[Selected text Boundary: Start]
Royal Dutch Shell has said it plans to cut about 7,000 to 9,000 jobs worldwide following the collapse in global oil demand due to the Coronavirus (Covid-19) pandemic.
The oil giant says the cuts will be implemented by 2022 and will add another 1,500 people who will be taking voluntary redundancy. “We have had to act quickly and decisively and make some very tough financial decisions to ensure we remained resilient, including cutting the dividend,” said chief executive Ben van Beurden.
The move comes five months after it cut its dividend for the first time since World War II. Shell, which employs 83,000 people worldwide, has been hit by a substantial drop in profits since the pandemic struck.
“But as hard as they were, they were entirely the appropriate choices to make. And Covid-19 has hit us in another way. We have, very sadly, lost six employees and six contractor colleagues to the virus.”
The firm saw a 46pc fall in the first-quarter net income to $2.9bn (£2.3bn), while the second-quarter income fell even far by 82pc to $638m.
The firm said third-quarter earnings were expected to be “at the lower end of the $800m to $875m range”.
Shell is in the middle of a cost-cutting drive that is expected to deliver annual savings of $2bn to $2.5bn by 2022.
Other big oil firms are also facing similar challenges. Rival BP has also cut its dividend and recently announced it was cutting 10,000 jobs out of its global workforce of 70,000.
Mr van Beurden reiterated that Shell intended to become a net-zero emissions energy business by 2050 or sooner meaning the company has to change the type of products it sells.
“We will have some oil and gas in the mix of energy we sell by 2050, but it will be predominantly low-carbon electricity, low-carbon biofuels, it will be hydrogen and it will be all sorts of other solutions too,” he said.
[Selected text Boundary: End]
Required action 1
List each energy source that the chief executive names as part of what Shell will sell by 2050, according to the article on Shell's job cuts.
Required action 2
Answer these from the article on Shell's job cuts:
(a) How many people does Shell employ worldwide?
(b) By what year is Shell's cost-cutting drive expected to deliver annual savings of $2bn to $2.5bn?
(c) How many jobs did BP recently announce it was cutting?
Required action 3
Please duplicate the article on Shell's job cuts word for word, from "The firm saw" to "workforce of 70,000.".
Answer using only the article on Shell's job cuts.
[Extracted entries Boundary: Start]
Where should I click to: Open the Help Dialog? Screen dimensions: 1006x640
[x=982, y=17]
[Extracted entries Boundary: End]
[Extracted entries Boundary: Start]
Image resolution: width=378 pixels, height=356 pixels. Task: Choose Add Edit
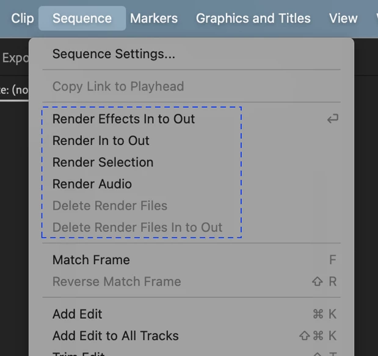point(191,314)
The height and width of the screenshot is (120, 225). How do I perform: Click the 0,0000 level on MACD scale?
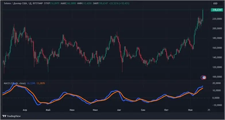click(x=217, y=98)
[Extracted entries Boundary: End]
Exercise answer 1
- Oil
- Gas
- Low-carbon electricity
- Low-carbon biofuels
- Hydrogen

Exercise answer 2
(a) 83,000
(b) 2022
(c) 10,000

Exercise answer 3
The firm saw a 46pc fall in the first-quarter net income to $2.9bn (£2.3bn), while the second-quarter income fell even far by 82pc to $638m.
The firm said third-quarter earnings were expected to be “at the lower end of the $800m to $875m range”.
Shell is in the middle of a cost-cutting drive that is expected to deliver annual savings of $2bn to $2.5bn by 2022.
Other big oil firms are also facing similar challenges. Rival BP has also cut its dividend and recently announced it was cutting 10,000 jobs out of its global workforce of 70,000.